[Immunomodulatory mechanism of umbilical cord mesenchymal stem cells modified by miR-125b-5p in systemic lupus erythematosus].

Objective: To investigate the mechanism of immunomodulatory effects of umbilical cord mesenchymal stem cells (UC-MSCs) modified by miR-125b-5p on systemic lupus erythematosus (SLE).

Methods: The expression level of miR-125b-5p was detected by real-time fluorescence quantitative PCR in UC-MSCs and peripheral blood mononuclear cells (PBMCs) from SLE patients and health checkers. Annexin V-FITC/PI apoptosis detection kit was used to detect the effect of miR-125b-5p on apoptosis of UC-MSCs. MRL/lpr mice in each group were injected with UC-MSCs via tail vein, and T-lymphocyte subsets in the spleen of the MRL/lpr mice were detected by flow cytometry after 5 weeks. The expression levels of interleukin (IL)-4 and IL-17A in serum of MRL/lpr mice were detected by ELISA. Hematoxylin-eosin staining was used to observe the pathological manifestations of the lungs and kidneys of the MRL/lpr mice.

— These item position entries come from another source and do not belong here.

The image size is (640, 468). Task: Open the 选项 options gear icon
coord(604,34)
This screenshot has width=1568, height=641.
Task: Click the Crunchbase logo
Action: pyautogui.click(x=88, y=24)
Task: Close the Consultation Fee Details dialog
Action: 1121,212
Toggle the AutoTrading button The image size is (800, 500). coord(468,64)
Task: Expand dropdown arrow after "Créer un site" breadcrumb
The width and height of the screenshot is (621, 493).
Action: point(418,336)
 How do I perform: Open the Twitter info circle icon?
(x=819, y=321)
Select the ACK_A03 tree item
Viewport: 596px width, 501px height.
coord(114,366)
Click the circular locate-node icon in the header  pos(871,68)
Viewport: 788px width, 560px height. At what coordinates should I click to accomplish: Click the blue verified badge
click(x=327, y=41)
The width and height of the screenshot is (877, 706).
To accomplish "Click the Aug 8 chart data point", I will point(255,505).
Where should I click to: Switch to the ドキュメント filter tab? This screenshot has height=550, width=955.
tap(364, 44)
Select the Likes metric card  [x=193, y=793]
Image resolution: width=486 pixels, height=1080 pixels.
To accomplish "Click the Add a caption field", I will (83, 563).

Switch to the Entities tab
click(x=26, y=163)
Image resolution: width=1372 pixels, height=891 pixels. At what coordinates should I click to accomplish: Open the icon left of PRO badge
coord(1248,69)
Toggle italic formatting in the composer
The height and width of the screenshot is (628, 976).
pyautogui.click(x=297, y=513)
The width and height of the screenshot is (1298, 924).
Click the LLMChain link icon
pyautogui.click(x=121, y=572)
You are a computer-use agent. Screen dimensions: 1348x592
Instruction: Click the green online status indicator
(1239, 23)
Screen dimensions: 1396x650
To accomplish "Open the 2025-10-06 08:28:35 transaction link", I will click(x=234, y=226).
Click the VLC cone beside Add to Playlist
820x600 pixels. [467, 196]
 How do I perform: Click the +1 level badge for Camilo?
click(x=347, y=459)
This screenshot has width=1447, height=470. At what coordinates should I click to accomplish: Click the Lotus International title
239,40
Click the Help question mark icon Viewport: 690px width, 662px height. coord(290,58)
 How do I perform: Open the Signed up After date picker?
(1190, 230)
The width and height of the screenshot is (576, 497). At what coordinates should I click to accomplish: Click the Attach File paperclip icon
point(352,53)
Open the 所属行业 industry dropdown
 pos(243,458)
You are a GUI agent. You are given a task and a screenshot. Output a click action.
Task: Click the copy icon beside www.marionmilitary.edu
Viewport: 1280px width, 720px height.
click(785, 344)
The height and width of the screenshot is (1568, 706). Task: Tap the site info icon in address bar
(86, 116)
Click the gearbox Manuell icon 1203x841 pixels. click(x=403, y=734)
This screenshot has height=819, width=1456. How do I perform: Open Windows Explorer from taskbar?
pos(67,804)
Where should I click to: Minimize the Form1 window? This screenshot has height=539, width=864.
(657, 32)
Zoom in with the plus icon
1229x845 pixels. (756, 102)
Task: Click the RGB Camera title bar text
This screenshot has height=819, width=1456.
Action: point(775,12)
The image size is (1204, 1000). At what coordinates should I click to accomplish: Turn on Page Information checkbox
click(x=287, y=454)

Results: miR-125b-5p was significantly down-regulated in PBMCs of SLE patients compared with healthy controls (P < 0.01). Compared with the UC-MSCs group, the expression of miR- 125b-5p in UC-MSCs modified by miR-125b-5p group was increased (P < 0.01). The survival rate of UC-MSCs was significantly increased by miR-125b-5p (P < 0.01). Compared with the untreated group of MRL/lpr mice, the expression level of IL-4 in serum was increased (P < 0.05); the expression level of IL-17A was decreased (P < 0.05); the proportion of Th17 cells in the spleen of MRL/lpr mice was decreased (P < 0.05); the inflammatory cells infiltration and micro-thrombosis of lungs and kidneys of MRL/lpr mice were significantly reduced in the UC-MSCs modified by miR-125b-5p treatment group.

Conclusion: UC-MSCs modified by miR-125b-5p have immunomodulatory effects on systemic lupus erythematosus.